Oil futures traded sideways early Thursday, with Brent holding below $99 a barrel as the dollar hit a four-year high amid fears of a sooner increase in U.S. interest rates.
The sentiment in oil markets was hurt yesterday after the dollar hit its highest level in more than four years against a six-currency basket, after the Federal Reserve hinted that a hike in U.S. interest rates might happen faster than expected. The dollar surge as well as a rise in U.S. crude inventories weighed on prices and kept pressure on the dollar-denominated commodities in general.
As of the 04:00 am ET:
- West Texas Intermediate for October delivery fell 0.21% to $94.21 a barrel on the New York Mercantile Exchange
- Brent for October delivery fell 0.41% to $98.56 a barrel on the ICE Exchange in London
Yesterday, Yellen emphasized that the FOMC`s view of the path of future interest rates are contingent on the economic outlook. If the economy improves quicker than expected, a faster than expected increase in rates would follow; if the economy improves at a pace slower than the Fed expects, then rates would increase slower than the FOMC may currently expect.
The Fed kept the phrase "considerable time" when describing how long it expects to keep interest rates near zero after the conclusion of its QE program.
Yellen said that the labor market continues to make "gradual progress" towards the Fed`s objectives, but it still hasn`t recovered. Yellen added that third quarter GDP appears to be expanding at a moderate pace.
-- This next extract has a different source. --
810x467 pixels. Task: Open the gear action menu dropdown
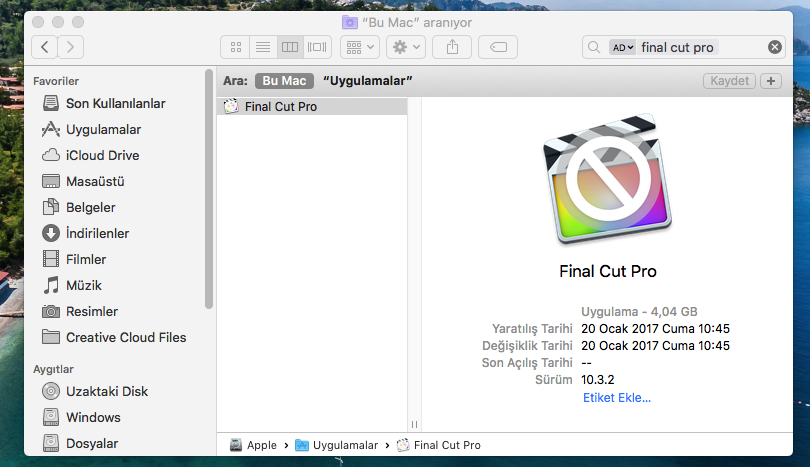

On the economic front, today`s jobless claims report which, very importantly, covers the sample week for the monthly report, is expected to resume its downward path. Jobless claims are at levels but have been inching higher in recent.
Also weighing on crude prices, U.S. crude stocks rose 3.7 million barrels despite an expected slump in the last week, according to the Energy Information Administration (EIA). Analysts called for a decrease of 1.6 million barrels.